An object that was created as sunny doesn’t have to stay sunny. The GC can also “shade” objects. Shading an object means turning them from sunny to shady objects, demoting them from the old generation, and adding them to the remember set. When does that happen? Whenever low-level access to the memory address of the object is gained through the C API, which the Ruby Virtual Machine can detect. After the user of the C API has the pointer to the object an effective write-barrier is not possible anymore, which would result in missing references from old to new objects, so the object gets “shaded”.

Instead of solely relying on write-barriers around all objects to detect references, RGenGC adds shady objects to the remember set when it can’t tell whether that object is referencing a new object.

In its next run the GC can now traverse the young generation AND objects in the remember set. The set now contains old objects referencing new objects and shady objects referenced by old objects. Traversing through this set the GC should not miss to mark newly created objects.

★ ★ ★

Translate this sentence from the Ruby garbage collection passage into Spanish: "In its next run the GC can now traverse the young generation AND objects in the remember set."

__SOURCE MATERIAL__
★ ★ ★

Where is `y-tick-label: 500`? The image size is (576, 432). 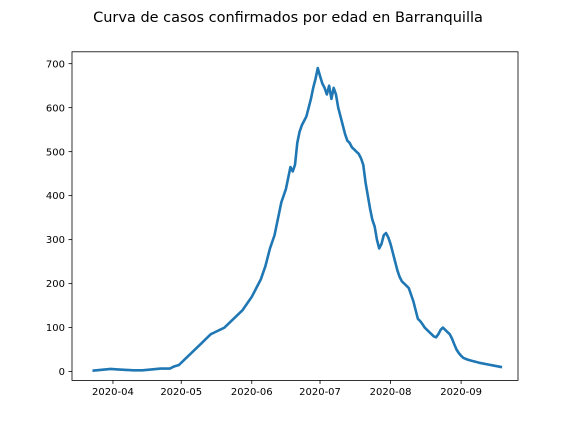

★ ★ ★

__SOLUTION TO THIS TASK__
En su siguiente ejecución, el GC ahora puede recorrer la generación joven Y los objetos del conjunto de recordados.